■ **Texto extraído**
---

Palmas para o compositor.
Obrigado Fernanda. Que bom é ler as tuas palavras. Tu que escreves e nos escreves de corpo inteiro. Belo o teu comentário que não mereço. Abraço
Quão emocionante crónica filosófica , que nos remete a reflectir na dualidade da vida . Suas inquietações e desassossego. A intensa preocupação do Ser ou não ser. Medos, surpresas inevitáveis, escolher o caminho. ” Continuar a beber a vida” – Continuar a viagem com carinho, afectos e ternuras . Vou continuar por aqui a lê-lo nestas maravilhosas palavras. Um abraço amigo poeta.
Obrigado Ana. É sempre bom ler comentários como o seu. Seguir sempre o caminho. Abraço
i don,t understend .way my comment wait moderation ?
Obrigado Amélia. Foi a primeira vez que comentou? Quando tal acontece, vai à direção do Jornal. Amanhã tentarei saber. Abraço
Fui , cheguei .compreendi mais um pouco .eu ,bem que adivinhava, mas ,agora, hoje , sei mais um bocadinho ,só um bocadinho, mas somado ao outro lado, ao lado da dor ,é muito .é tudo . é quase a plenitude .espero-a humildemente . um abraço .

---

■ **Entradas**
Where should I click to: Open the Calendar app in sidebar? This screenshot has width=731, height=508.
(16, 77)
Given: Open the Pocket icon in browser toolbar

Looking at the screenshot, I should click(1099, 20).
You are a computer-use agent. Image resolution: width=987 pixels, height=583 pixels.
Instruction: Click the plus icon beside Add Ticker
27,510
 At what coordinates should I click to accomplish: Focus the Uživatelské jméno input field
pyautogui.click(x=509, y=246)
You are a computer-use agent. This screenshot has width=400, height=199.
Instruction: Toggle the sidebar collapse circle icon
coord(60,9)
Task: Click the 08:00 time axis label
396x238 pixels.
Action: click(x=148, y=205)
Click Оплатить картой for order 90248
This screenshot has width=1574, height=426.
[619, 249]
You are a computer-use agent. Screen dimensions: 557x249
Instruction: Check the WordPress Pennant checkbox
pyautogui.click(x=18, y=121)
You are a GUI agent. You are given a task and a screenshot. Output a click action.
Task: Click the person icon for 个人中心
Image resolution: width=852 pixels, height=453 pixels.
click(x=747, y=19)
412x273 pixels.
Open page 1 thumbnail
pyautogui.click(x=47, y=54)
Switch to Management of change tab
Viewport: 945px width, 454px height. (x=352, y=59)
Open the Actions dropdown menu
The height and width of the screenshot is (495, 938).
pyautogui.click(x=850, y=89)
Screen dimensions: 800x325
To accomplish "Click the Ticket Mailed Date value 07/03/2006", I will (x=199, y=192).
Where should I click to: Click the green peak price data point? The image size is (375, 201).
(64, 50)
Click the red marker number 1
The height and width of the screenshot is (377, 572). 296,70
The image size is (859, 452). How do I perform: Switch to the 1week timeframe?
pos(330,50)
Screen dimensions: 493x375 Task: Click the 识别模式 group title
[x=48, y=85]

---

■ **Instruções**
1) Imprima sem alterações o trecho dos comentários à crónica que começa em "Obrigado Amélia. Foi" e termina em "um abraço .".
2) Escreva o que se segue nos comentários à crónica, a partir da última frase apresentada.
As entradas vêm de outra fonte, sem ligação aos comentários à crónica.

■ **Respostas por ordem**
1)
Obrigado Amélia. Foi a primeira vez que comentou? Quando tal acontece, vai à direção do Jornal. Amanhã tentarei saber. Abraço
Fui , cheguei .compreendi mais um pouco .eu ,bem que adivinhava, mas ,agora, hoje , sei mais um bocadinho ,só um bocadinho, mas somado ao outro lado, ao lado da dor ,é muito .é tudo . é quase a plenitude .espero-a humildemente . um abraço .

2)
Obrigado Amélia. Um caminho, uma sinuosa estrada. A meta que se evita. Abraço
A necessária inquietação, o eterno desassossego à vida. Curioso como esta emocionante crónica, me fez recordar ” As aventuras de João Sem Medo” – Todos temos medo, mas como sabiamente dizes, ter atenção aos sínais e seguir o caminho ao encontro das forças que muitas vezes não sabemos de onde vêm – estranhas sensações, surpresas, chamemos-lhes o que quisermos, só não podemos perder a esperança, desistir nunca. E sim, aguardar “pela chegada das ternuras” – Sempre!
Caminhar a duas vozes, sim! Agora, “põe-te fino” Jorge. Abraço. Adorei.
Obrigado Cristina. Que livro te foste lembrar! O grande José Gomes Ferreira. Um livro que já comprei para a bibliotrca do meu neto. Este é outra desassossego. São outras falas. Abraço.
Gostei muito desta caminhada a duas vozes. Vozes que, umas vezes se completam, outras vezes se questionam. Avançar, recuar, hesitar, quase desistir, continuar, escolher o caminho, seguir. O passo pesado. O passo leve que conduz ao voo. O desassossego. A inquietação. A leveza da plenitude. Uma caminhada cheia, com diversidade e beleza não pode ser feita a uma só voz.
Obrigado Maria. Que belo o teu comentário. Não vou acrescentar mais nada para não estragar. Abraço.
É isso Jorge. O desassossego da vida. Magnifico o texto de hoje. Aqui tem o meu abraço.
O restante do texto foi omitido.